Error: grpc._channel._InactiveRpcError: <_InactiveRpcError of RP

How severe does this issue affect your experience of using Ray?

  • None: Just asking a question out of curiosity
  • Low: It annoys or frustrates me for a moment.
  • Medium: It contributes to significant difficulty to complete my task, but I can work around it.
  • High: It blocks me to complete my task.

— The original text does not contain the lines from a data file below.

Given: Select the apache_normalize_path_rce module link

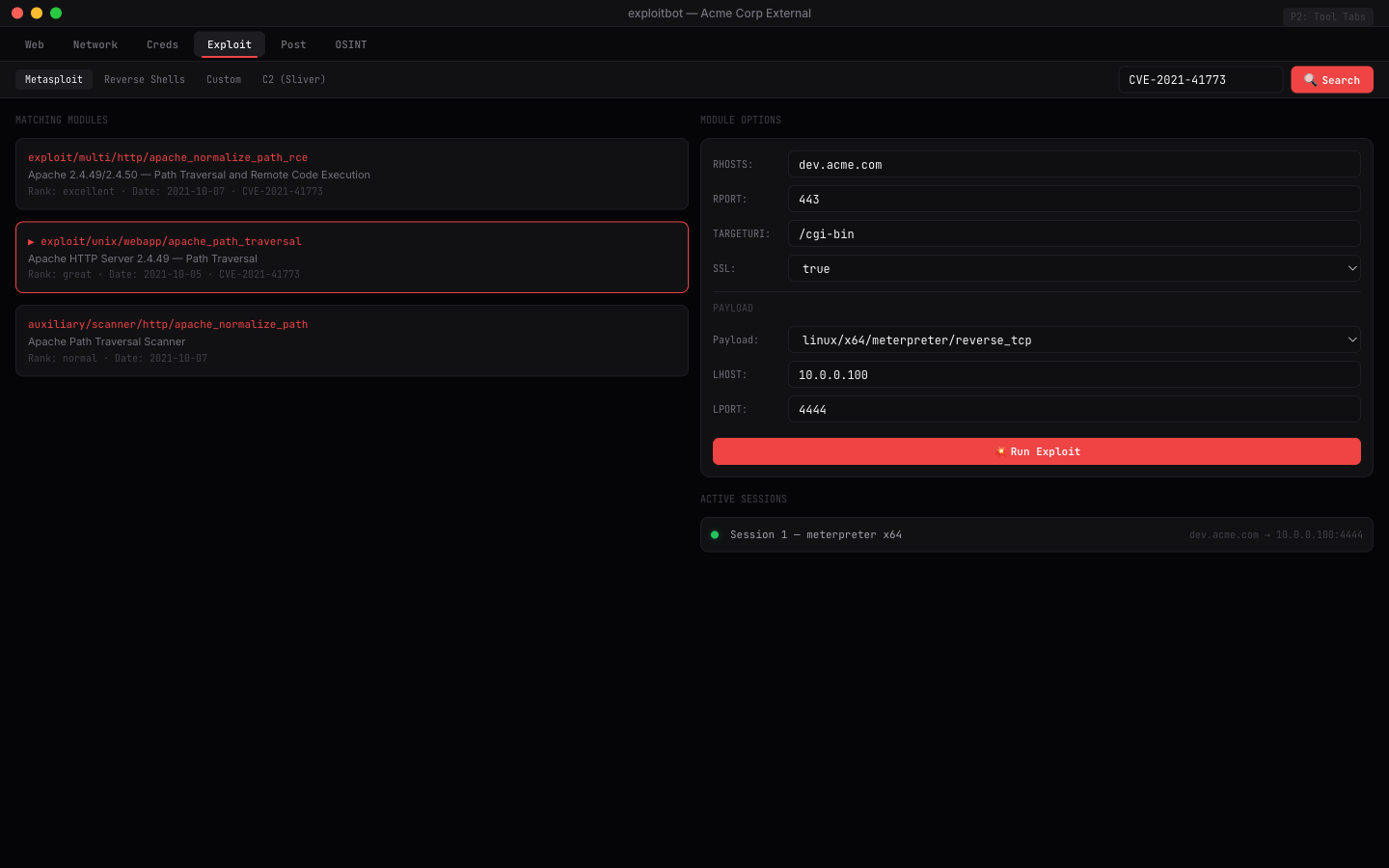Looking at the screenshot, I should click(167, 157).
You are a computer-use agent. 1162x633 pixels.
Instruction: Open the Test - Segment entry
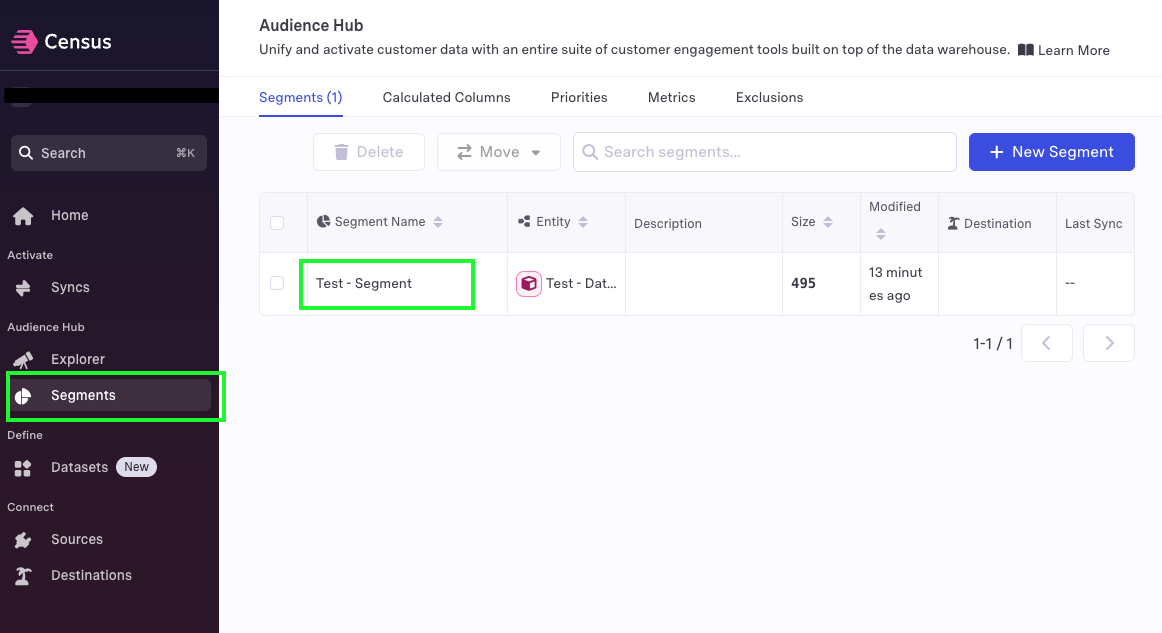(x=364, y=283)
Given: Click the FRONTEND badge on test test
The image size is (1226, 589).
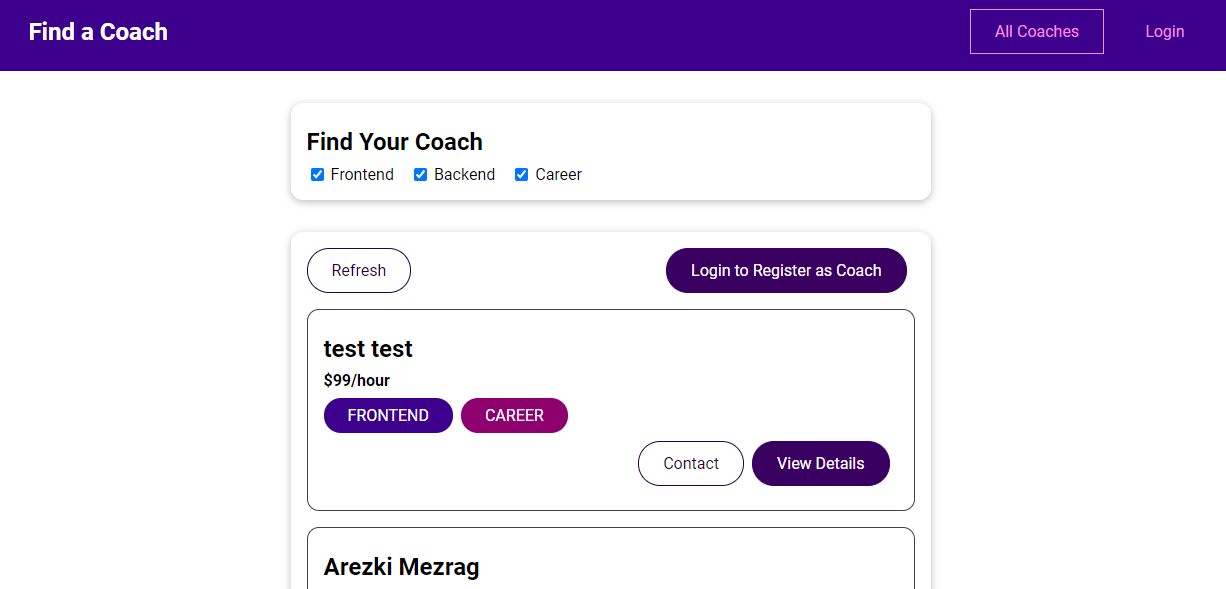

I would like to know if it is possible to adjust the grpc resource?
Regarding error prompts:

Traceback (most recent call last):
File “/root/miniconda3/envs/pytorch1/lib/python3.8/site-packages/ray/tune/tuner.py”, line 234, in fit
return self._local_tuner.fit()
File “/root/miniconda3/envs/pytorch1/lib/python3.8/site-packages/ray/tune/impl/tuner_internal.py”, line 283, in fit
analysis = self._fit_internal(trainable, param_space)
File “/root/miniconda3/envs/pytorch1/lib/python3.8/site-packages/ray/tune/impl/tuner_internal.py”, line 380, in _fit_internal
analysis = run(
File “/root/miniconda3/envs/pytorch1/lib/python3.8/site-packages/ray/tune/tune.py”, line 520, in run
experiments[i] = Experiment(
File “/root/miniconda3/envs/pytorch1/lib/python3.8/site-packages/ray/tune/experiment/experiment.py”, line 166, in init
raise TuneError(
ray.tune.error.TuneError: The Trainable/training function is too large for grpc resource limit. Check that its definition is not implicitly capturing a large array or other object in scope. Tip: use tune.with_parameters() to put large objects in the Ray object store.
Original exception: Traceback (most recent call last):
File “/root/miniconda3/envs/pytorch1/lib/python3.8/site-packages/ray/tune/experiment/experiment.py”, line 163, in init
self._run_identifier = Experiment.register_if_needed(run)
File “/root/miniconda3/envs/pytorch1/lib/python3.8/site-packages/ray/tune/experiment/experiment.py”, line 356, in register_if_needed
register_trainable(name, run_object)
File “/root/miniconda3/envs/pytorch1/lib/python3.8/site-packages/ray/tune/registry.py”, line 101, in register_trainable
_global_registry.register(TRAINABLE_CLASS, name, trainable)
File “/root/miniconda3/envs/pytorch1/lib/python3.8/site-packages/ray/tune/registry.py”, line 189, in register
self.flush_values()
File “/root/miniconda3/envs/pytorch1/lib/python3.8/site-packages/ray/tune/registry.py”, line 211, in flush_values
_internal_kv_put(
File “/root/miniconda3/envs/pytorch1/lib/python3.8/site-packages/ray/_private/client_mode_hook.py”, line 105, in wrapper
return func(*args, **kwargs)
File “/root/miniconda3/envs/pytorch1/lib/python3.8/site-packages/ray/experimental/internal_kv.py”, line 94, in _internal_kv_put
return global_gcs_client.internal_kv_put(key, value, overwrite, namespace) == 0
File “/root/miniconda3/envs/pytorch1/lib/python3.8/site-packages/ray/_private/gcs_utils.py”, line 178, in wrapper
return f(self, *args, **kwargs)
File “/root/miniconda3/envs/pytorch1/lib/python3.8/site-packages/ray/_private/gcs_utils.py”, line 297, in internal_kv_put
reply = self._kv_stub.InternalKVPut(req, timeout=timeout)
File “/root/miniconda3/envs/pytorch1/lib/python3.8/site-packages/grpc/_channel.py”, line 946, in call
return _end_unary_response_blocking(state, call, False, None)
File “/root/miniconda3/envs/pytorch1/lib/python3.8/site-packages/grpc/_channel.py”, line 849, in _end_unary_response_blocking
raise _InactiveRpcError(state)
grpc._channel._InactiveRpcError: <_InactiveRpcError of RPC that terminated with:
status = StatusCode.RESOURCE_EXHAUSTED
details = “Received message larger than max (725885853 vs. 262144000)”
debug_error_string = “{“created”:”@1681056490.782774738",“description”:“Error received from peer ipv4:172.17.0.5:51483”,“file”:“src/core/lib/surface/call.cc”,“file_line”:1074,“grpc_message”:“Received message larger than max (725885853 vs. 262144000)”,“grpc_status”:8}"

I modified the " _ MAX_ MESSAGE_ LENGTH‘’ in gcs_utils.py , but it’s useless.

This can usually be fixed by changing the way you implement the training function. Could you share how you do that now?

Yes, after trying to adjust the code, I no longer see this error prompt.